*The tasks*.
A: According to the article on Aria Guitars, who formed the company in 1956?
B: Reproduce the part of the article on Aria Guitars that starts at the words "Aria Guitars Co. is" and ends after the words "Kelii and Blitz.".
C: Please say whether each statement agrees with the article on Aria Guitars, answering yes or no and quoting the deciding words: (i) The company is headquartered in Tokyo. (ii) The company produces ukuleles. (iii) The company was first formed as "Arai & Co., Inc".

[start Selected text]

Aria Guitars Co.
- Company type: Private
- Industry: Musical instruments
- Founded: 1956; 70 years ago
- Headquarters: Nagoya, Japan
- Area served: Global
- Key people: H.Noble / Noubuaki Hayashi
- Products: Guitars: electric, acoustic and classical; Electric basses; Ukuleles;
- Brands: List Laule'A; Mojo Gig Bags; Fiesta; José Antonio; Pignose; Kelii; Blitz; ;
- Website: ariaguitars.com

= Aria (guitar company) =

Japanese musical instrument manufacturer

Aria Guitars Co. is a Japanese manufacturer of musical instruments. The company, sited in the city of Nagoya, produces electric, acoustic and classical guitars, electric basses and ukuleles through its brands Laule'A, Mojo Gig Bags, Fiesta, José Antonio, Pignose, Kelii and Blitz.

== History ==
Aria was formed in Japan in 1956 by Shiro Arai as "Arai & Co., Inc".

[end Selected text]
[start Excerpted data]

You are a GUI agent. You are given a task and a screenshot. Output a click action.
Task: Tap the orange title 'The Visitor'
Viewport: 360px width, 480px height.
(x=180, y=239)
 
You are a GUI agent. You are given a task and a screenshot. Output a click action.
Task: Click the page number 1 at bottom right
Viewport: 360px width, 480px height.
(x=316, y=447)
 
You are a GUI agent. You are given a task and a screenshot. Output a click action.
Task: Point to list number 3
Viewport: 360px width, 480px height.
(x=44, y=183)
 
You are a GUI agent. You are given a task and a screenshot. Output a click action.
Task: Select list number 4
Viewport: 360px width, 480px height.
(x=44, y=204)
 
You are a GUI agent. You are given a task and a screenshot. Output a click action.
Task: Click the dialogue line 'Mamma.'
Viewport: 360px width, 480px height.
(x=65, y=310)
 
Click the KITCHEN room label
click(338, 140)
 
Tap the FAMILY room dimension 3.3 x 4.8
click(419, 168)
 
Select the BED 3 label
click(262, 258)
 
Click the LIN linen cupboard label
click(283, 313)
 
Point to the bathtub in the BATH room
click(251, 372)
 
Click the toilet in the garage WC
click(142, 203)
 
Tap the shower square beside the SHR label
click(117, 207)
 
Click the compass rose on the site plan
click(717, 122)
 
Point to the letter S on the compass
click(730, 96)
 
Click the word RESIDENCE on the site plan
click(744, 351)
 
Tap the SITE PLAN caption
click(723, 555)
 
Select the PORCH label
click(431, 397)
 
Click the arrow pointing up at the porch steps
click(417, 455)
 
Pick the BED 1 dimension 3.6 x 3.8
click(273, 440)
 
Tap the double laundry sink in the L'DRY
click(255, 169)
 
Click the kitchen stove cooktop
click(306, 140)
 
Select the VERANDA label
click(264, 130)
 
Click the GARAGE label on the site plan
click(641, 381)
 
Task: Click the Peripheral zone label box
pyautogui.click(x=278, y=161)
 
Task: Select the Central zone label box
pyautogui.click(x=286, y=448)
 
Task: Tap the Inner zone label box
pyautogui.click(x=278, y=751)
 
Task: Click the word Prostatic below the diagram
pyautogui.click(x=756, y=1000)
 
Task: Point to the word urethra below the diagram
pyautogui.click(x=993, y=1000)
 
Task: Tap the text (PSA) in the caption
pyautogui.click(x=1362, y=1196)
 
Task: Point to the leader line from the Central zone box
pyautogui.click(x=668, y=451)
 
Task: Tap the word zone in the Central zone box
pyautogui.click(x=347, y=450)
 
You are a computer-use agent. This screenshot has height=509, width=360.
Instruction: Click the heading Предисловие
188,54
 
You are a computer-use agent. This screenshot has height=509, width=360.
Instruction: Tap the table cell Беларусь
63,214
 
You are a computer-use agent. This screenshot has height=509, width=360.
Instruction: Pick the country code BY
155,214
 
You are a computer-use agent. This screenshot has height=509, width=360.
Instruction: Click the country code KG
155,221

[end Excerpted data]

*Exercise responses*.
A: Shiro Arai

B:
Aria Guitars Co. is a Japanese manufacturer of musical instruments. The company, sited in the city of Nagoya, produces electric, acoustic and classical guitars, electric basses and ukuleles through its brands Laule'A, Mojo Gig Bags, Fiesta, José Antonio, Pignose, Kelii and Blitz.

C:
(i) No: "Headquarters: Nagoya, Japan"
(ii) Yes: "electric basses and ukuleles"
(iii) Yes: "formed in Japan in 1956 by Shiro Arai as "Arai & Co., Inc""